What the task requires: When you reach the line containing "Task: Go to Project Settings in the sidebar" in the entries below, start writing out each line exactly, and stop after the line containing "Viewport: 600px width, 378px height.".

[Extracted records]
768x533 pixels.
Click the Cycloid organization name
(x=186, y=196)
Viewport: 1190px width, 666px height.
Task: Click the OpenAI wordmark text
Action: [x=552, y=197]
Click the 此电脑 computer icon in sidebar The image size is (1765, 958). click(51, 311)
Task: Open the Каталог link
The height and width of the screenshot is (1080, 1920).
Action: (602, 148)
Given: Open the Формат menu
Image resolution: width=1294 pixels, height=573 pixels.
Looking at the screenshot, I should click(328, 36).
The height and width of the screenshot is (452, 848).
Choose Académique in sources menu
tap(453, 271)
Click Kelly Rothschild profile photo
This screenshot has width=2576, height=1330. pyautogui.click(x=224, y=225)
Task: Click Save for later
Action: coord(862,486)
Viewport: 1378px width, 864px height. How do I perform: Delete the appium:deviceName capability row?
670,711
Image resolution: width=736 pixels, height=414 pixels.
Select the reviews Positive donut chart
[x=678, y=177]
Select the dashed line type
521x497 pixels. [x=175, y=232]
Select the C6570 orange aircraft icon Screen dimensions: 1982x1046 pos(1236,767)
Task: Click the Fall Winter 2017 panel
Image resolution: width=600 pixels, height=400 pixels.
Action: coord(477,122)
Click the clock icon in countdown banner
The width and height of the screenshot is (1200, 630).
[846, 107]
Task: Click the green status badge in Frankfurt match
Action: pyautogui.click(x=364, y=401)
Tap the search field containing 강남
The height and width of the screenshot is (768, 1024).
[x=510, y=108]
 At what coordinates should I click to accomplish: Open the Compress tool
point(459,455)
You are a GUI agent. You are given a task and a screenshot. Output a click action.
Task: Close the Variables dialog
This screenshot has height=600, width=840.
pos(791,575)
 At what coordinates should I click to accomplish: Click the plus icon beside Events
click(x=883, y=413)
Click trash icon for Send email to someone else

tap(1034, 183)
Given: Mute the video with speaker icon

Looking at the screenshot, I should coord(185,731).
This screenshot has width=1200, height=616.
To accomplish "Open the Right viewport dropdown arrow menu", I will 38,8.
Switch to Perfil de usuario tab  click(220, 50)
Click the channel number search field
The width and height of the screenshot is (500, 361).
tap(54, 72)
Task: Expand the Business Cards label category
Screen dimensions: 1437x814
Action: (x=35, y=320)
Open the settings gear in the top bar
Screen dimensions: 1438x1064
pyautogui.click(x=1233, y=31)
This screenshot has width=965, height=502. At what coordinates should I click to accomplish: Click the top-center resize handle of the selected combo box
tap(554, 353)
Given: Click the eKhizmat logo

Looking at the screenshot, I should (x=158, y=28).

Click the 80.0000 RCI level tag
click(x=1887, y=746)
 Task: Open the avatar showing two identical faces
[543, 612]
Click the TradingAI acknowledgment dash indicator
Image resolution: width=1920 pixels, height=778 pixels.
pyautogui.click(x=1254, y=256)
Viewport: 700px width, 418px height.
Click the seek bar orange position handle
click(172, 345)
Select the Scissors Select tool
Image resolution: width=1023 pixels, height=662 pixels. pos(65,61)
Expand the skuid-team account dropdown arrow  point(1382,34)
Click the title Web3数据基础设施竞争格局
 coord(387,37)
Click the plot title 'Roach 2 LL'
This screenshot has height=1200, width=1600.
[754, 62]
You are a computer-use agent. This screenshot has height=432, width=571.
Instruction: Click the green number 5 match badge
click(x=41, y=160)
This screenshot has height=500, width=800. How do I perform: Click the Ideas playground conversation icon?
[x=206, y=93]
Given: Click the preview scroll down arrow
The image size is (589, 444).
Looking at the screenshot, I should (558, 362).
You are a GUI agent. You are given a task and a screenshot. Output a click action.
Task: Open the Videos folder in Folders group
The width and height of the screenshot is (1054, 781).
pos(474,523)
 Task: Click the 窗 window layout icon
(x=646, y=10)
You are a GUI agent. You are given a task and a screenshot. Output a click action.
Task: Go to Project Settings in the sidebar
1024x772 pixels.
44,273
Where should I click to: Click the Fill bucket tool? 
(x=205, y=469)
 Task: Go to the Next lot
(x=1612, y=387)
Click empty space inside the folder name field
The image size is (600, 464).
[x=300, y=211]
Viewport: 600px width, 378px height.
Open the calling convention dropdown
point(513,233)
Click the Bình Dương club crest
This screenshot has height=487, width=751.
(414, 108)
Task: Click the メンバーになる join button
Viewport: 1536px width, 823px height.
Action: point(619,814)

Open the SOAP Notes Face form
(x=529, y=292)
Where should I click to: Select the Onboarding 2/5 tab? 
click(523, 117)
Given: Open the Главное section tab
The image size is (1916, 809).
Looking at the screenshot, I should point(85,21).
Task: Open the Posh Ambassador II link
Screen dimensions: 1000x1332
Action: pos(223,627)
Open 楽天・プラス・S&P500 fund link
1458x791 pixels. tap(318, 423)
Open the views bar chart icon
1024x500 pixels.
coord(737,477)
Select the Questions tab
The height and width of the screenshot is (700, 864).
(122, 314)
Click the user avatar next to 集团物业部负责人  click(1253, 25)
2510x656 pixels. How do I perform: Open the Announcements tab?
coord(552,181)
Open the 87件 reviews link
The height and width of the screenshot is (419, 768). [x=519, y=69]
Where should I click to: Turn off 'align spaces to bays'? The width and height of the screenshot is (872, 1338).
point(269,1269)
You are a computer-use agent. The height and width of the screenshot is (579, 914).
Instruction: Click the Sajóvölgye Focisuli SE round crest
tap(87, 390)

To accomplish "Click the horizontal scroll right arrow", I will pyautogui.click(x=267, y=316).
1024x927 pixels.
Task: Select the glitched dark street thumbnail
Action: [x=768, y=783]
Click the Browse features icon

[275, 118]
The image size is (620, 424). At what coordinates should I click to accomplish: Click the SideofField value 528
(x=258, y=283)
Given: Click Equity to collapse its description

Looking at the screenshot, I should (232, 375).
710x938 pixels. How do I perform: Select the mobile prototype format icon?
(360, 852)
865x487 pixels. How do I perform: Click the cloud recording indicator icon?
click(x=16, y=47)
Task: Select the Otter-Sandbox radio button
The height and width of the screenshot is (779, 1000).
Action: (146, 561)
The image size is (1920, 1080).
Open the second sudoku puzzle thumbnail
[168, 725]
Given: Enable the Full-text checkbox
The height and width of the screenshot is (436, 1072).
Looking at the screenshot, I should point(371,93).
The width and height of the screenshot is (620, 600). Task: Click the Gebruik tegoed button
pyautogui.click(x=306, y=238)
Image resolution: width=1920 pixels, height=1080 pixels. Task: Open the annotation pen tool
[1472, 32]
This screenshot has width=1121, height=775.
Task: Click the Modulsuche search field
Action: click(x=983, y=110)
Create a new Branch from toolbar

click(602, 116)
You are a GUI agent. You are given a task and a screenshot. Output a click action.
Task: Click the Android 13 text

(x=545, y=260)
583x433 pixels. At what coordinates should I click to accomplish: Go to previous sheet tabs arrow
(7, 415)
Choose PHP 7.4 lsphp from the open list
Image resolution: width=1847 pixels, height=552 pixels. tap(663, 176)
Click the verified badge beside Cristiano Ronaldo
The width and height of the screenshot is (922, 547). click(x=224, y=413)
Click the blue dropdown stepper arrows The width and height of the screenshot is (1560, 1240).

Answer section:
Task: Go to Project Settings in the sidebar
1024x772 pixels.
44,273
Where should I click to: Click the Fill bucket tool? 
(x=205, y=469)
 Task: Go to the Next lot
(x=1612, y=387)
Click empty space inside the folder name field
The image size is (600, 464).
[x=300, y=211]
Viewport: 600px width, 378px height.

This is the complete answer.